I’ve always been a fan of Terry Gilliam films and wanted to give this piece a crazy supernatural vibe, so I sculpted a face based on the creepy baby mask from Brazil. I sculpted it separately over a piece of dense foam out of Cosclay. Cosclay is a brand of polymer clay that, when baked, becomes firm yet somewhat flexible. Most other polymer clays become hard and delicate and potentially brittle.

This gave face the appearance of a mask. The leg armatures were positioned and sculpted using Magic Sculpt epoxy clay which cures over time and becomes extremely hard and durable. For paint, I started with acrylic and acrylic inks. The face was then detailed with oil paint. I masked over the glass part of the body to keep it unchanged.
It was at this point that I wanted to give this piece a name. A google search lead me to japanese folklore, although I couldn’t find a specific spider demon, this fits the general catagory of a Yokai.

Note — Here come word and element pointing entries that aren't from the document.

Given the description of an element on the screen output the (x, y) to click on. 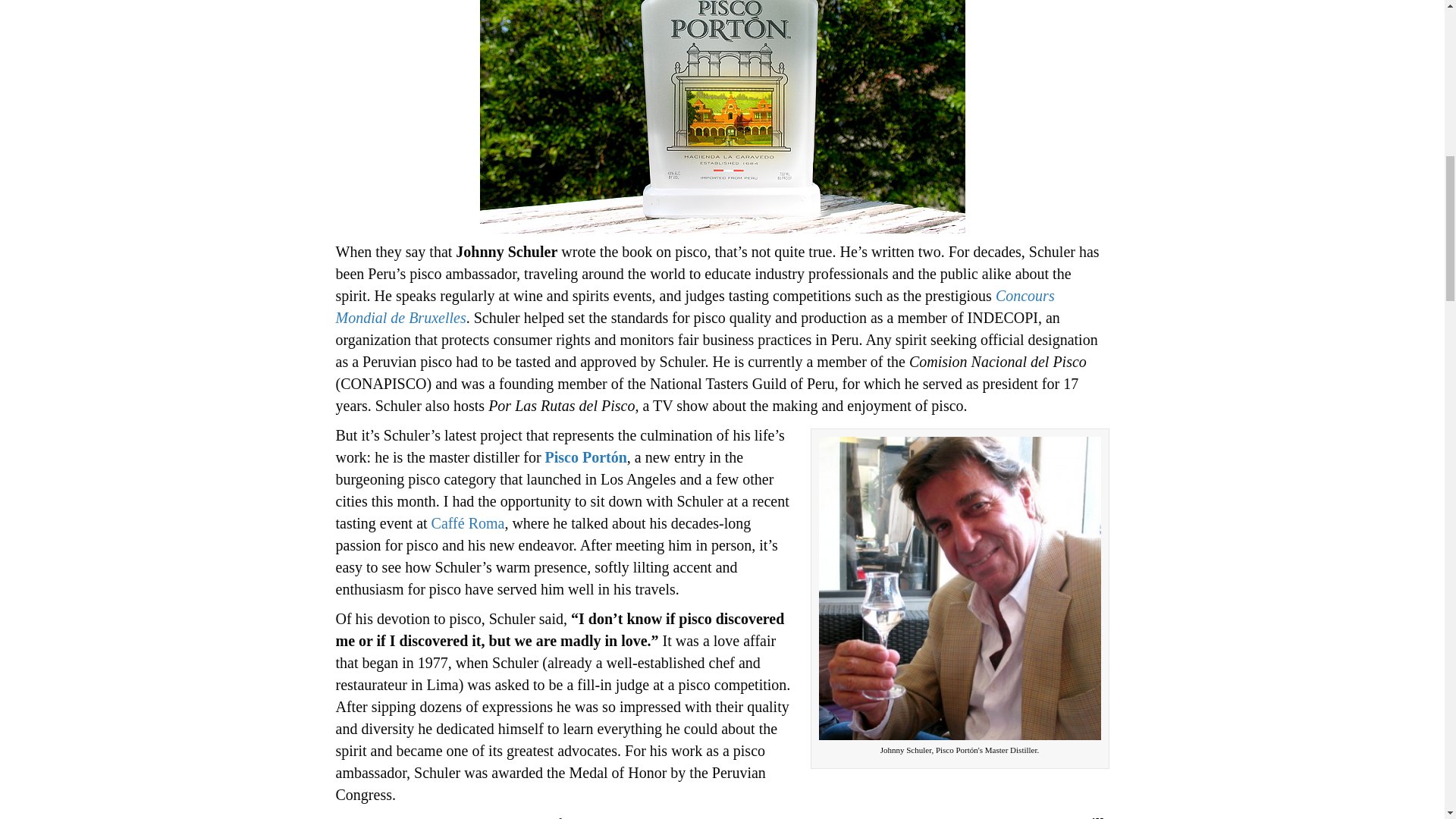
Concours Mondial de Bruxelles (694, 306)
johnny schuler (959, 588)
Concours Mondial de Bruxelles (694, 306)
Given the description of an element on the screen output the (x, y) to click on. 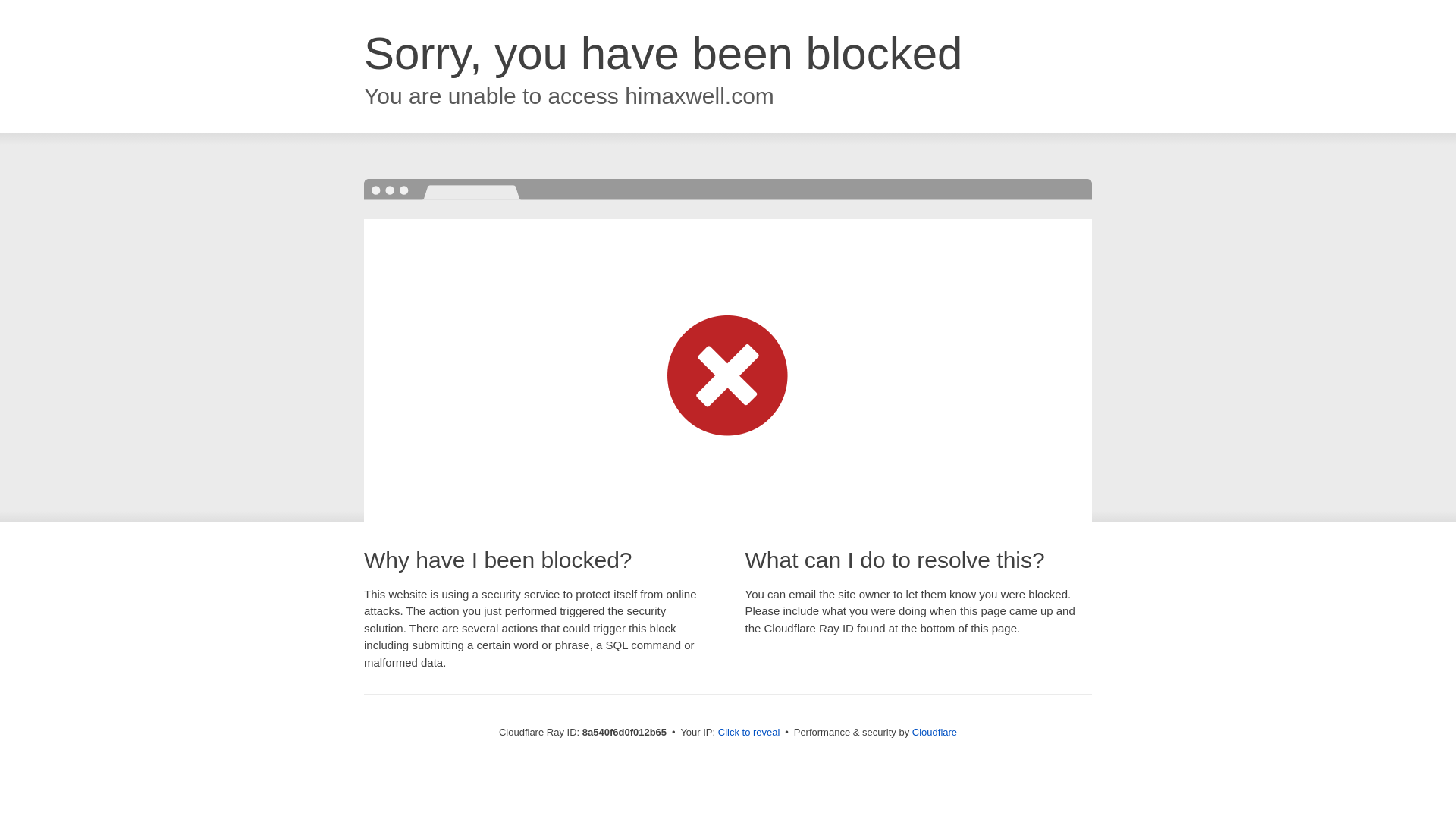
Click to reveal (748, 732)
Cloudflare (934, 731)
Given the description of an element on the screen output the (x, y) to click on. 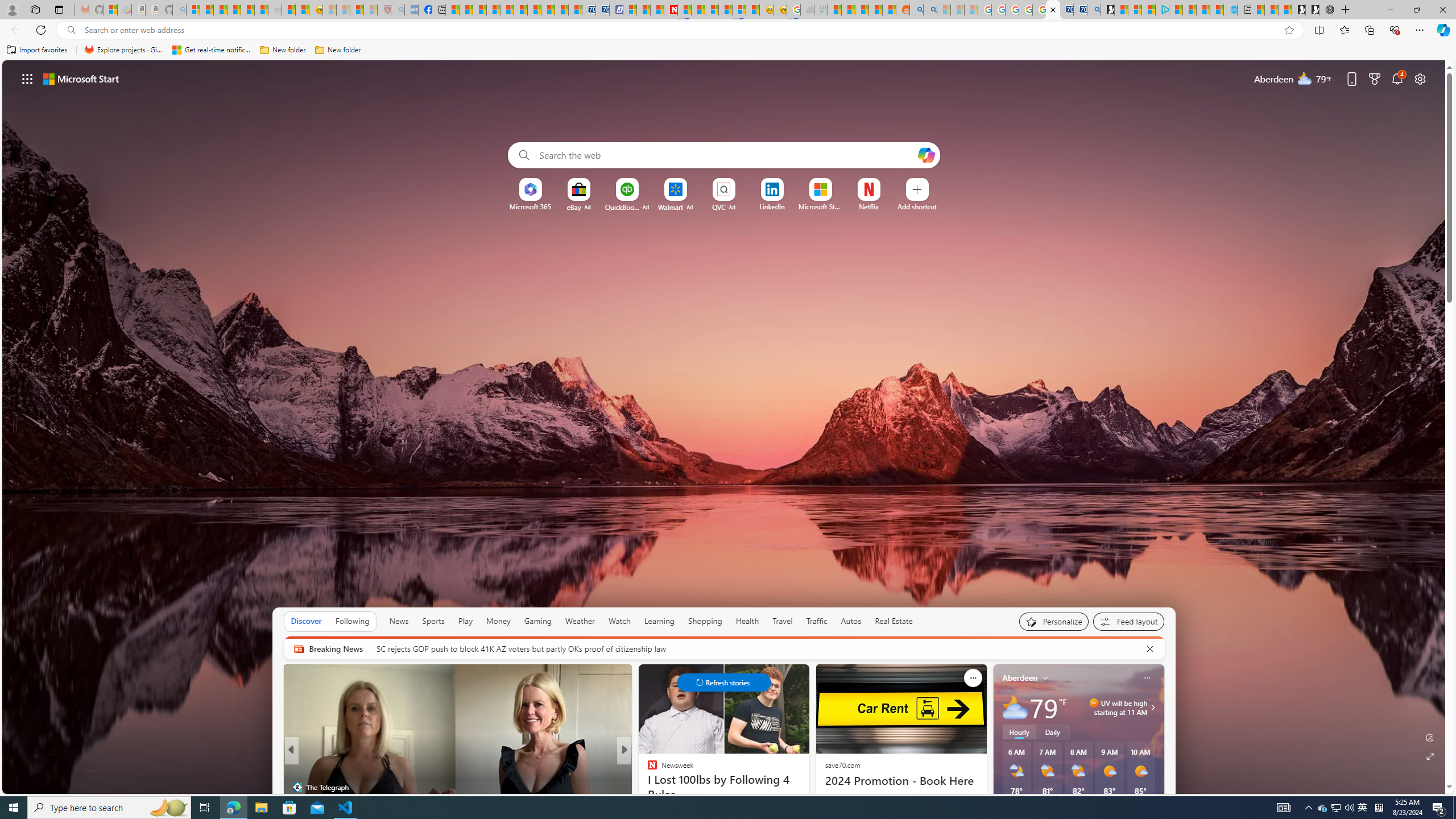
Microsoft Start - Sleeping (943, 9)
Travel (782, 621)
Real Estate (893, 621)
Microsoft account | Privacy (1148, 9)
Class: weather-arrow-glyph (1152, 707)
Shopping (705, 621)
Given the description of an element on the screen output the (x, y) to click on. 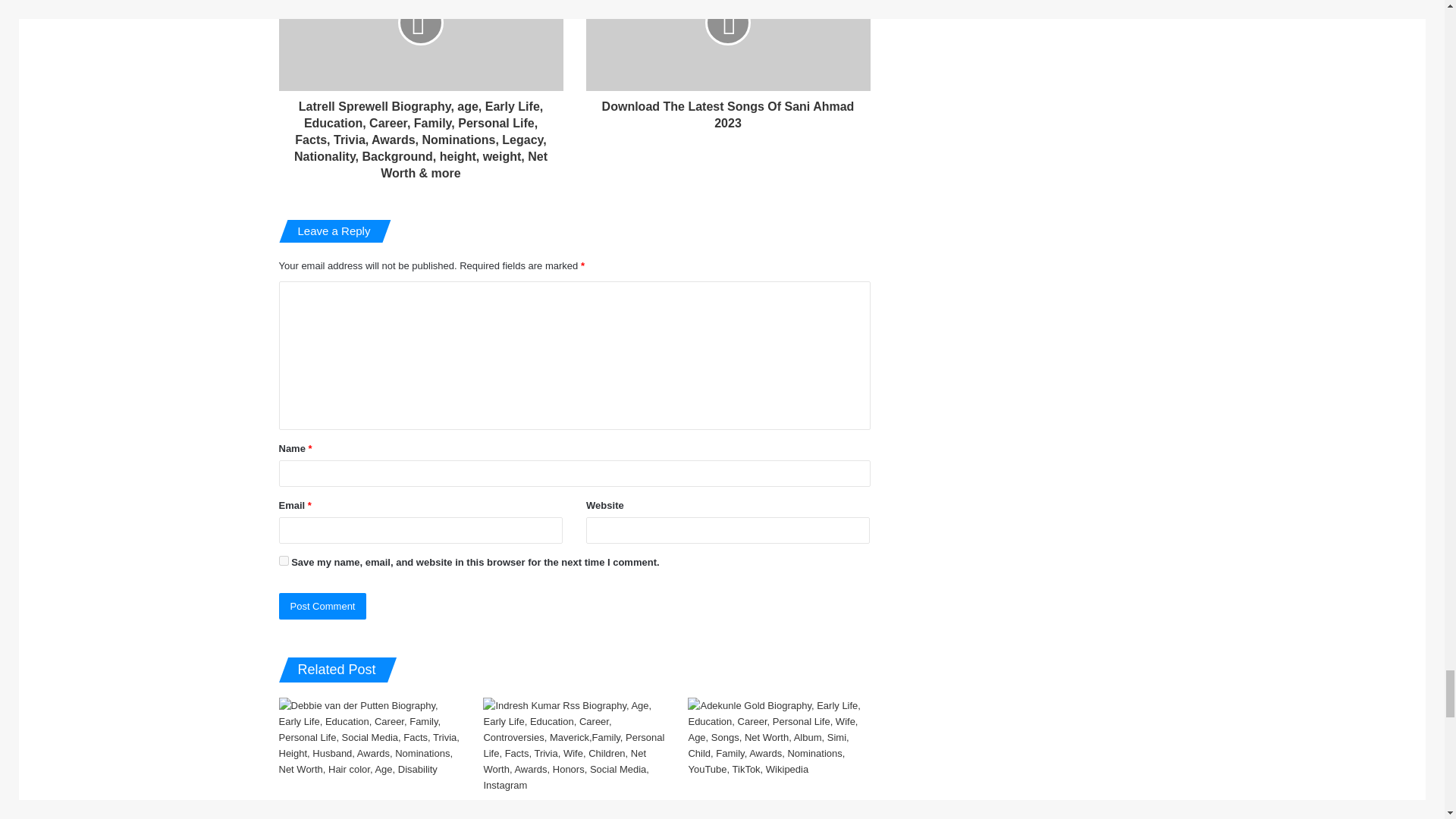
yes (283, 560)
Post Comment (322, 605)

The final element was the addition of hair. I decided to try using real human hair, in fact, it is my own hair. A couple of iterations later, the hair ended up being adhered and coated with acrylic matte medium and trimmed at the bottom. This was submitted to the Beautiful Bizzare art prize competition.
The second piece, CatBot, was done for the Art Order submission to the book project, “When Robots Dream,” and grew from the resin cast of a cat head that I had done last fall.
The idea behind this was to create an interpretation of a companion robot with the artificial intelligence to think that it is a cat but disappointingly falls short of the physical appearance and ability of a real cat, thus, the CatBot realizes this and is terminally sad and frustrated.
This slowly grew piece by piece. Starting with the blank head, which the original head was the cap from a decorative collectable Jim Beam decanter, parts came together to assemble the vertical section of the CatBot. The main section of the upper body is a plastic part salvaged from a vaccuum cleaner with various metal washers and fittings with the head given the ability to tilt and swivel.



Much of the body is also parts from the vaccuum cleaner, cut and modified to fit with pieces of wood for mounting support. The front wheels are trucks from a small childs skateboard and the rear wheels are modified from a toy baby carriage. Other plastic bits of pvc pipe, vacuformed plastic, and a chrome plated end from a heat gun help to finish the details. I was able to build this with the ability to roll around. After a coat of black primer, brushed accents of bronze enamel, and a dusting of hammered aluminum spray paint, it started to look like one unified object. More brushed accents of burnt and raw sienna oil paint and a thin wash of paynes gray finished the paint scheme, topped off with a stenciled number nine in faded reds.